Entries
================

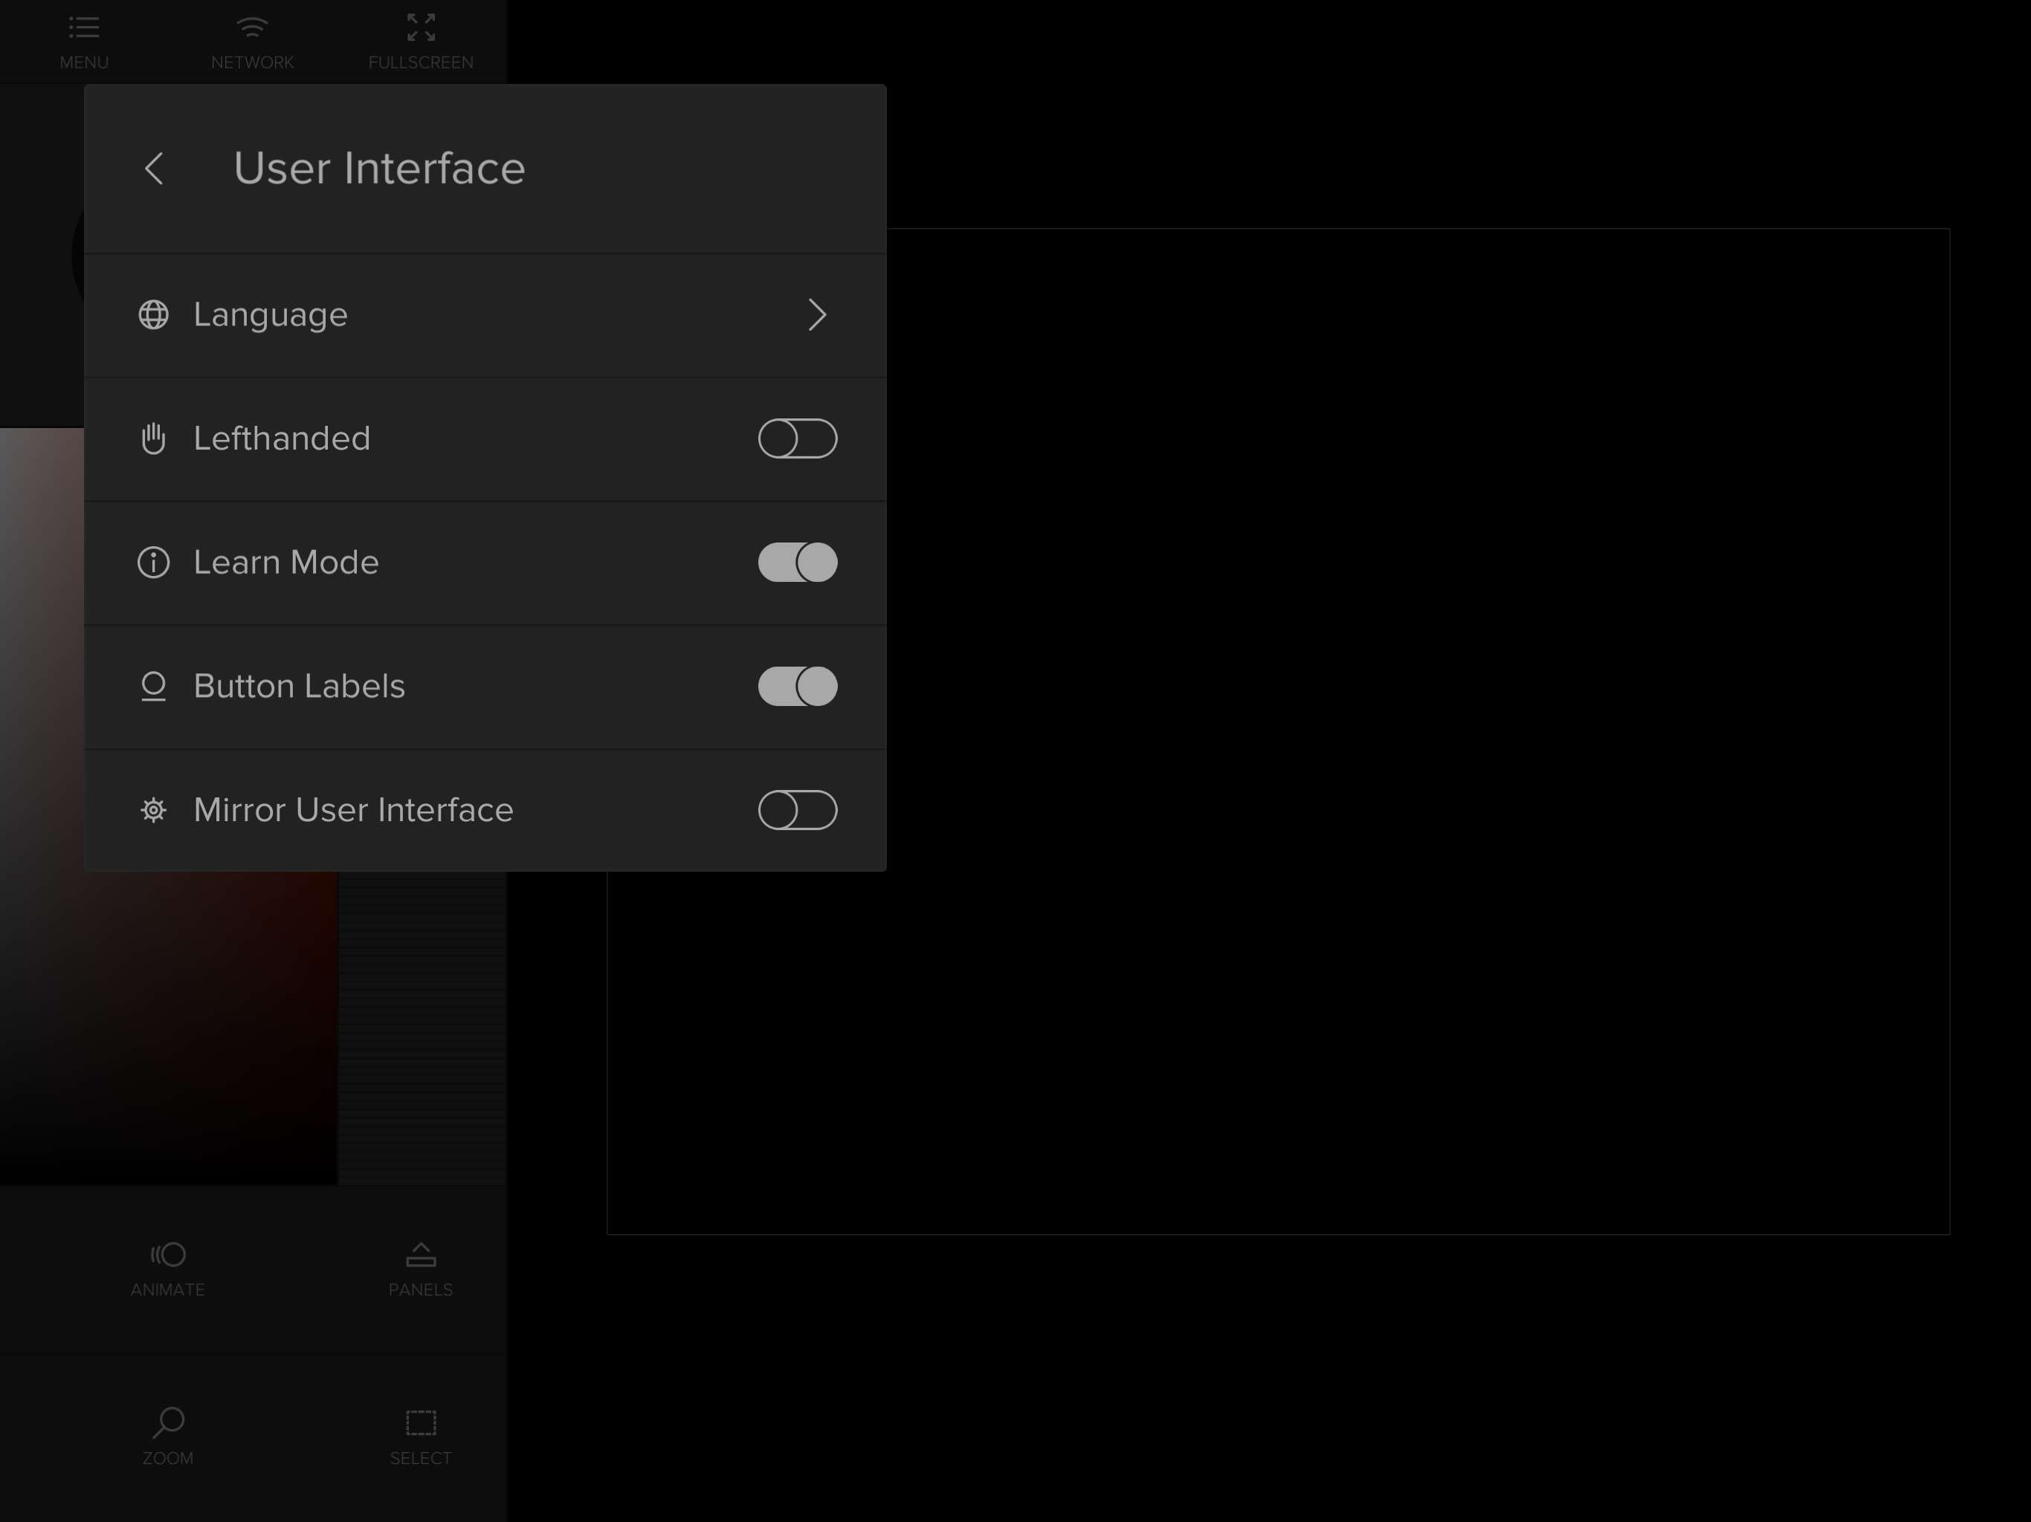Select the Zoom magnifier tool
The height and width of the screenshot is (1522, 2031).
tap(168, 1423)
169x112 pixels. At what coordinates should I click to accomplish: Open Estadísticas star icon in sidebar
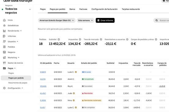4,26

================

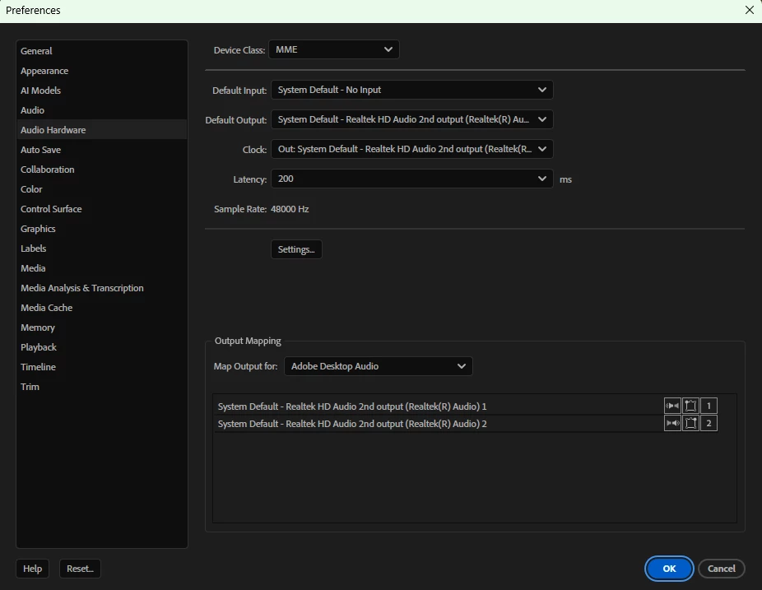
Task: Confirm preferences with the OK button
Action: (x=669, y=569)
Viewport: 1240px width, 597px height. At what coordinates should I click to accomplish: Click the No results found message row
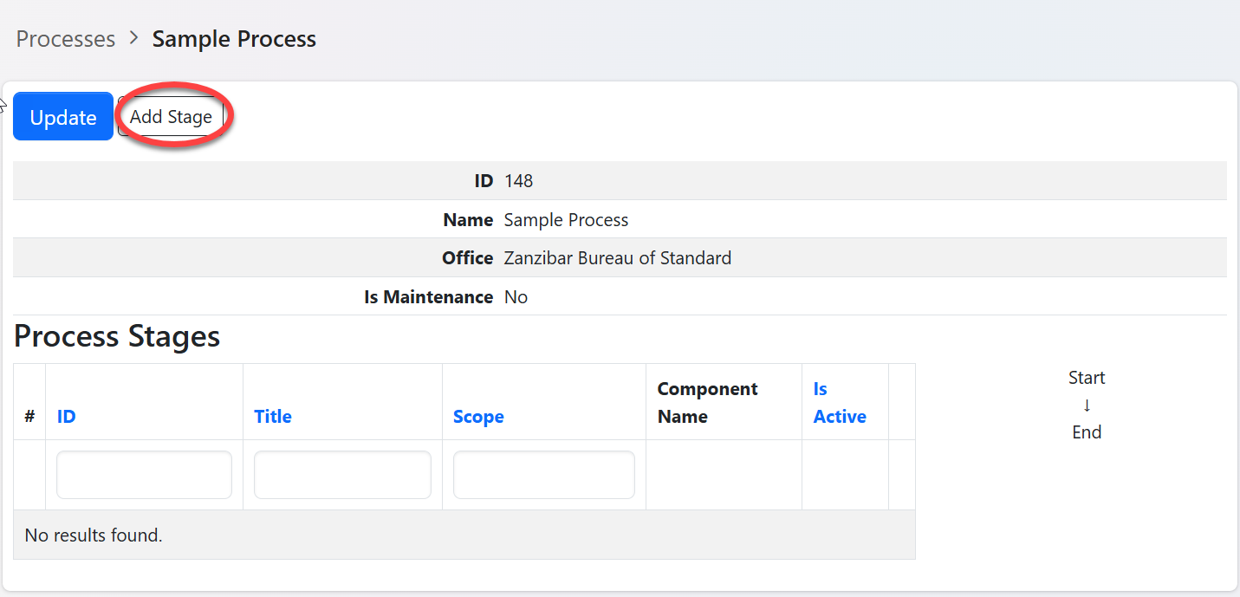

================

Challenge
Identify every line in the items above that contains the word "coordinates", and copy each such line. Letter case must match.

Answer to this task
169x112 pixels. At what coordinates should I click to accomplish: Open Estadísticas star icon in sidebar
Viewport: 1240px width, 597px height. At what coordinates should I click to accomplish: Click the No results found message row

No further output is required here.